*** MATERIAL PROVIDED Section Begins ***

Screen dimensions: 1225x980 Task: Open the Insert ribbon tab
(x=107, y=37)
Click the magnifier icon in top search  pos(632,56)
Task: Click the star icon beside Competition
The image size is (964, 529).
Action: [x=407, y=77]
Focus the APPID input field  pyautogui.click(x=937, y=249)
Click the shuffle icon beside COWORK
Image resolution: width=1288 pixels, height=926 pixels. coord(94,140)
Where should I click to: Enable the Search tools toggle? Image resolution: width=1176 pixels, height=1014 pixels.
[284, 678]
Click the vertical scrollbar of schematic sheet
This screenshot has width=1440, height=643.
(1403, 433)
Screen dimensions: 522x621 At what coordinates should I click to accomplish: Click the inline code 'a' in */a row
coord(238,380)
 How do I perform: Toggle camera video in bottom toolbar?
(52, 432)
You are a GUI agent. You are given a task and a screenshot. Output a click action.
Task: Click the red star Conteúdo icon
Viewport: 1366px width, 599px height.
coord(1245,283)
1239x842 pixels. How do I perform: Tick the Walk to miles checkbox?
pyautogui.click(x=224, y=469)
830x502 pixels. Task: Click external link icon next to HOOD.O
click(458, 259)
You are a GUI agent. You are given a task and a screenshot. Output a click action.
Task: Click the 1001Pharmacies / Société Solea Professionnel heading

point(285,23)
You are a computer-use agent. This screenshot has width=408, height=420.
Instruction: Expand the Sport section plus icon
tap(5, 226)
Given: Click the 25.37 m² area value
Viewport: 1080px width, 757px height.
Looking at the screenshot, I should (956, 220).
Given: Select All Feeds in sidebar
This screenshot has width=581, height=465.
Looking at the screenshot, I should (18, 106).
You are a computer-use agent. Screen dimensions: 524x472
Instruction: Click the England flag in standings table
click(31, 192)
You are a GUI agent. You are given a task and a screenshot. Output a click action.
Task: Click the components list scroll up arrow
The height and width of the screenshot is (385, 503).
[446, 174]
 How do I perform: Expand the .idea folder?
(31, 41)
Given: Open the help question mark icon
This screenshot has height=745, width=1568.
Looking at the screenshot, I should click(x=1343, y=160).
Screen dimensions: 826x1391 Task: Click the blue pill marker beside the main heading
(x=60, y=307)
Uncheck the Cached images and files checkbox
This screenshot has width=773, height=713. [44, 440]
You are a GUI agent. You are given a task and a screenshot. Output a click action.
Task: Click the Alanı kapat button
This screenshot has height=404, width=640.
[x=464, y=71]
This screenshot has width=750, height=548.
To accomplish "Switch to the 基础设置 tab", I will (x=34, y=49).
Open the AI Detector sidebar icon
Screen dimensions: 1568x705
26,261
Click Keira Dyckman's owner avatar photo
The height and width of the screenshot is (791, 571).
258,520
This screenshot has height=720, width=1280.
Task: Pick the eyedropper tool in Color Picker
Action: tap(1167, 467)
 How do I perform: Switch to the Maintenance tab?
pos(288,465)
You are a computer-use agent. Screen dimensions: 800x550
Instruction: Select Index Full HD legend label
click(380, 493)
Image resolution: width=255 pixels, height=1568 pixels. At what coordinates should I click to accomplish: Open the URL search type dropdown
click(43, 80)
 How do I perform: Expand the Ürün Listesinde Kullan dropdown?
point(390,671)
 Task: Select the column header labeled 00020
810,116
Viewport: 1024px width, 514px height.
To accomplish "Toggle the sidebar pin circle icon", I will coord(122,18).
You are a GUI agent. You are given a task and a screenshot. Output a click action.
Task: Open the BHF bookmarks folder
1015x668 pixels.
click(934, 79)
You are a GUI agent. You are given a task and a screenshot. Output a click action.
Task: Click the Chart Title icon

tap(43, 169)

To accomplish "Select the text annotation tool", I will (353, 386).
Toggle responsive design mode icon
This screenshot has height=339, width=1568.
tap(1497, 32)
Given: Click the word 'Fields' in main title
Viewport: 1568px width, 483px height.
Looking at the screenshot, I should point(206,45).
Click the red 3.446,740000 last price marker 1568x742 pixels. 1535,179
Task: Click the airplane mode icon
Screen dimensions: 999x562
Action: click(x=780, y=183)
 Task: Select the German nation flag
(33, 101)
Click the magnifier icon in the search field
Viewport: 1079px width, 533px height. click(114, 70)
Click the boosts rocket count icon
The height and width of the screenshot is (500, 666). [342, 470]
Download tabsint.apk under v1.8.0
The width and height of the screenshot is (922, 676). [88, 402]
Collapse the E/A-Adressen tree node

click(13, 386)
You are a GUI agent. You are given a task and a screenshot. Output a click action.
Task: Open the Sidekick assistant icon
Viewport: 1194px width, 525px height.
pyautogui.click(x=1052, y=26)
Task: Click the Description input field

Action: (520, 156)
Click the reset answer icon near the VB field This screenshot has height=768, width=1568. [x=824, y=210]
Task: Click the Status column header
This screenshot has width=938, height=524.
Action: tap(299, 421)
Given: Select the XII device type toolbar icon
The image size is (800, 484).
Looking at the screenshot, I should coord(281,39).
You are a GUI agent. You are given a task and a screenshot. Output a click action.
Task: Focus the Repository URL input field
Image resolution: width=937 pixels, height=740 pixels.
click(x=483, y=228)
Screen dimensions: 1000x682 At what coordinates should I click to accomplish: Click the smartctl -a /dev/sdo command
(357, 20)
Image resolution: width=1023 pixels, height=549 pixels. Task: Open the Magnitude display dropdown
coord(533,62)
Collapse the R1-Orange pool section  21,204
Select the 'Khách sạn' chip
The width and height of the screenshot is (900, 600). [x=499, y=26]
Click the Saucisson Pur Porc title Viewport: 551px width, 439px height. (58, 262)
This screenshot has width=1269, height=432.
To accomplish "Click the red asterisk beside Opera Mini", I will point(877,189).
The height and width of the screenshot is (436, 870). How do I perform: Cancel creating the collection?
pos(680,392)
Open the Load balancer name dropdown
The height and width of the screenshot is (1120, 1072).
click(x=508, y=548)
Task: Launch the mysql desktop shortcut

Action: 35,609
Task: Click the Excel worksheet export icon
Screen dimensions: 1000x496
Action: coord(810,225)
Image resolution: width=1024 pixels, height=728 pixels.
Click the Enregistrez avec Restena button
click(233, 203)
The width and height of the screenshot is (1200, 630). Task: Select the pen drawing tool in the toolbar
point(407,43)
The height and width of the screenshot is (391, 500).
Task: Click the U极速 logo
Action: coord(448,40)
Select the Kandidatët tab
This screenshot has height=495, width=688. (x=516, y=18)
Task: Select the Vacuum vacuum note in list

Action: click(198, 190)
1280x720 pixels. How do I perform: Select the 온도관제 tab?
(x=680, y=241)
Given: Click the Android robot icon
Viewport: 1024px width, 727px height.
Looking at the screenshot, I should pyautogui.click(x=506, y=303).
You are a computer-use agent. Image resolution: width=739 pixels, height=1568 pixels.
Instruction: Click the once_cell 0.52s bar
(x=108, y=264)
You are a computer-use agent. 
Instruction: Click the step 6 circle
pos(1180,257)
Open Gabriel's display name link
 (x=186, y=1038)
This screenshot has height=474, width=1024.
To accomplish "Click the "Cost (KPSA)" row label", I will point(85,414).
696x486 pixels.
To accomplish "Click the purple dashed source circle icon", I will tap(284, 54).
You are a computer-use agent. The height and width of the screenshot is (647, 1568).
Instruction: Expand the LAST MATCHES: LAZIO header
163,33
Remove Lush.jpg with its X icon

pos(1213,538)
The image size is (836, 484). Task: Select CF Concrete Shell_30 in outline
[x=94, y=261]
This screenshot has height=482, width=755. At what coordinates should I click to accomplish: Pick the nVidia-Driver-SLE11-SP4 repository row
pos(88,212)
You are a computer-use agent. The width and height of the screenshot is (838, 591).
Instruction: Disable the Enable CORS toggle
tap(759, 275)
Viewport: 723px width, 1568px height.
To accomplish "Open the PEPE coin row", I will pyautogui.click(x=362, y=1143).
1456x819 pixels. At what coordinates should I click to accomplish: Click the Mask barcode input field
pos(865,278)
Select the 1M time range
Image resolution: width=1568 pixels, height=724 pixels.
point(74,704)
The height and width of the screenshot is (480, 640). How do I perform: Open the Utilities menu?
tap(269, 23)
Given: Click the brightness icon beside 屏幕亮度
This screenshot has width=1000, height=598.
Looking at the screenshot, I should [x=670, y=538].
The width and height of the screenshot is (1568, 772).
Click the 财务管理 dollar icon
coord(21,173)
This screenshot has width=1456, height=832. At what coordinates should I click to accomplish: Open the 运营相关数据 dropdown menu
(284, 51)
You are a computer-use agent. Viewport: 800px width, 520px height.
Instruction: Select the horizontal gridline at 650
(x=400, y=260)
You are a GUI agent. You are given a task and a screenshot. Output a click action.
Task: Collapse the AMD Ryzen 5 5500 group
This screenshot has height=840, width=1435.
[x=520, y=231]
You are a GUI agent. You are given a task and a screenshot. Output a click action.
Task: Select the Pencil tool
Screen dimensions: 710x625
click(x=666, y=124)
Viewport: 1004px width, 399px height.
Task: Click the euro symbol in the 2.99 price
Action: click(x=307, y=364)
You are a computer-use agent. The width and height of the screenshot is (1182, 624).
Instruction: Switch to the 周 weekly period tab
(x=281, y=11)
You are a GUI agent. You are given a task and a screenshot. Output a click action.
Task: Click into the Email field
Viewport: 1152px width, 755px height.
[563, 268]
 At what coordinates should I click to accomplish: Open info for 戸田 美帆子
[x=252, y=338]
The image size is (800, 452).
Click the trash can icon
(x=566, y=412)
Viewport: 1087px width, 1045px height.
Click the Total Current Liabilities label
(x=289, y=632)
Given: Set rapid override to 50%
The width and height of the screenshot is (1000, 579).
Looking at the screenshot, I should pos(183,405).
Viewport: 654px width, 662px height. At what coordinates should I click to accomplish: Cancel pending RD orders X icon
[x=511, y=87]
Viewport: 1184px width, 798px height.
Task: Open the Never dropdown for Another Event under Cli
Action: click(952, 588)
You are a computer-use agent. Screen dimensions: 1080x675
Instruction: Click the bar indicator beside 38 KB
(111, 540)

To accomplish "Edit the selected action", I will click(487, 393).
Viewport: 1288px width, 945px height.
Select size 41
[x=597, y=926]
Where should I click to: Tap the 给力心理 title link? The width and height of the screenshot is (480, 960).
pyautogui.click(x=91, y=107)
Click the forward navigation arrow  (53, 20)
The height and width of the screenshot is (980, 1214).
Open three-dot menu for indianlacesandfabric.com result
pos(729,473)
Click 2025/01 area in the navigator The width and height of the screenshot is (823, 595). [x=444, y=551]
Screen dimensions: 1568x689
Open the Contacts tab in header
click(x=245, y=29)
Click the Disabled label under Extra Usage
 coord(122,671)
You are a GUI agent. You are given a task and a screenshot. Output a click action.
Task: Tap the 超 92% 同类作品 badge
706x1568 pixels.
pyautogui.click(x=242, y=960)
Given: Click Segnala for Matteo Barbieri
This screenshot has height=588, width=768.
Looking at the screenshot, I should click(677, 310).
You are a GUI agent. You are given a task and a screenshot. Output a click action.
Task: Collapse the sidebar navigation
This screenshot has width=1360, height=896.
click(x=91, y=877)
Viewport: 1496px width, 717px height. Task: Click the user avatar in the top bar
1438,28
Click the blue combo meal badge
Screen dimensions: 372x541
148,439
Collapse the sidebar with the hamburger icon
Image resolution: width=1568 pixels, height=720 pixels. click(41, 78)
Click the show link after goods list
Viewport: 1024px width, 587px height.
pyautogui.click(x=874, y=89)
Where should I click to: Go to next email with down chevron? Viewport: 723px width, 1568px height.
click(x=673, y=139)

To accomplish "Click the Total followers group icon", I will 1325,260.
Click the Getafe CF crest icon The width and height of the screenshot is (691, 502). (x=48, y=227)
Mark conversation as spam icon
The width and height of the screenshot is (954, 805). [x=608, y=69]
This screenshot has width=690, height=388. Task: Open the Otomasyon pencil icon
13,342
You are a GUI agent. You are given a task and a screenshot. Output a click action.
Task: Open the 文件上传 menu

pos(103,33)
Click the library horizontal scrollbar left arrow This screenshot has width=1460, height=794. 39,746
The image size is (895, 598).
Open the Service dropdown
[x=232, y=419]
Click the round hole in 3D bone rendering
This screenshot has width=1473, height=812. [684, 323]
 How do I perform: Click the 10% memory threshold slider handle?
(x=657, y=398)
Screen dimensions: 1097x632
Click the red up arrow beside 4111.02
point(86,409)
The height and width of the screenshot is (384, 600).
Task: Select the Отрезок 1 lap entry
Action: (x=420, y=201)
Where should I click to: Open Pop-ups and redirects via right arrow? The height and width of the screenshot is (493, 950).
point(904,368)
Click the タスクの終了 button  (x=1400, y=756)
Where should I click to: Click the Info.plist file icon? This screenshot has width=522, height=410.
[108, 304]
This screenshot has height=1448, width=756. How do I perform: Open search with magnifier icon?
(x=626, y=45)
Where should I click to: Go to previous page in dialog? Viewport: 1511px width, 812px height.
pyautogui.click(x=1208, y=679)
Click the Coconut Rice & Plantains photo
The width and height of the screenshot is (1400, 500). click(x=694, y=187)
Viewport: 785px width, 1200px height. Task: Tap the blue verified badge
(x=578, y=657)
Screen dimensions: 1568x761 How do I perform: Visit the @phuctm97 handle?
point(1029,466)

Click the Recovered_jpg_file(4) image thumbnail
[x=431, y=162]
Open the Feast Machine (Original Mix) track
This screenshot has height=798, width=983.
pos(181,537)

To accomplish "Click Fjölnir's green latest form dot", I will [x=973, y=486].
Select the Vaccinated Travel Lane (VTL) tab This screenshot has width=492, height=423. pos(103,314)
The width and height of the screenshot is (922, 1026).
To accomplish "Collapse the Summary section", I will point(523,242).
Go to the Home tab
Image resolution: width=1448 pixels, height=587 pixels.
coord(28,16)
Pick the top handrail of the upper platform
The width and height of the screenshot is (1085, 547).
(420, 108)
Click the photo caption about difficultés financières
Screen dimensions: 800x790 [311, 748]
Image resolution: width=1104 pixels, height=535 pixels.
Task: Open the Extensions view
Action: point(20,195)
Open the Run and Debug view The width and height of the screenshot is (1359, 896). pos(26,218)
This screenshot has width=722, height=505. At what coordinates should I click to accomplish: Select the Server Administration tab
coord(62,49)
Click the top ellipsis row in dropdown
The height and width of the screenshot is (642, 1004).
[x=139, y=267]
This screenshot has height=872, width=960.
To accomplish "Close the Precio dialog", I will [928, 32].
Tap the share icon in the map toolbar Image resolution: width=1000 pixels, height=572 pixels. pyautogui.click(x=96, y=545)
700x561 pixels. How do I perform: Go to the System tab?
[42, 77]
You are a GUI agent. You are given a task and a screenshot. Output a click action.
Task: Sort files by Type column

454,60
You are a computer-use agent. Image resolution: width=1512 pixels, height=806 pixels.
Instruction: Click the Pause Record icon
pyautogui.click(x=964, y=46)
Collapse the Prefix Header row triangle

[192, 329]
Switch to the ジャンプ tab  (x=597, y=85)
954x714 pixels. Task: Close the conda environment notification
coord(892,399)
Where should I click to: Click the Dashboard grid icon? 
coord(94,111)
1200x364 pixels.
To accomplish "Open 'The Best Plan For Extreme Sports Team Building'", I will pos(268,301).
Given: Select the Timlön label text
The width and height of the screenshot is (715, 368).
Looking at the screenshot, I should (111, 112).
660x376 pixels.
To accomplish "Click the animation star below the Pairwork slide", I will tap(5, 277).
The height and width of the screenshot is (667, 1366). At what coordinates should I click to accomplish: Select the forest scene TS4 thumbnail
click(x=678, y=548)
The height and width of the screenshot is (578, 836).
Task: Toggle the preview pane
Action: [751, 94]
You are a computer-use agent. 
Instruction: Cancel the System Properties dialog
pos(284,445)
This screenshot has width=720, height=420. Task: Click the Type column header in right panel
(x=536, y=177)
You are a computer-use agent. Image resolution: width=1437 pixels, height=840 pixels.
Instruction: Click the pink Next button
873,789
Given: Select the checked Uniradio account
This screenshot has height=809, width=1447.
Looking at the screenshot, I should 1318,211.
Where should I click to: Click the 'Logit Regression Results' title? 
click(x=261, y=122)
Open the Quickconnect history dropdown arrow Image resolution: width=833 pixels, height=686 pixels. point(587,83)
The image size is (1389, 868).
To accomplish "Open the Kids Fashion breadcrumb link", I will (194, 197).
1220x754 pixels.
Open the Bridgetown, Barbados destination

*** MATERIAL PROVIDED Section Ends ***

Could you return exactly the stretch of the data above that starts at the line with "You are a computer-use agent. Image resolution: width=1512" and ends at the line with "Given: Select the Timlön label text", both lines included?

You are a computer-use agent. Image resolution: width=1512 pixels, height=806 pixels.
Instruction: Click the Pause Record icon
pyautogui.click(x=964, y=46)
Collapse the Prefix Header row triangle

[192, 329]
Switch to the ジャンプ tab  (x=597, y=85)
954x714 pixels. Task: Close the conda environment notification
coord(892,399)
Where should I click to: Click the Dashboard grid icon? 
coord(94,111)
1200x364 pixels.
To accomplish "Open 'The Best Plan For Extreme Sports Team Building'", I will pos(268,301).
Given: Select the Timlön label text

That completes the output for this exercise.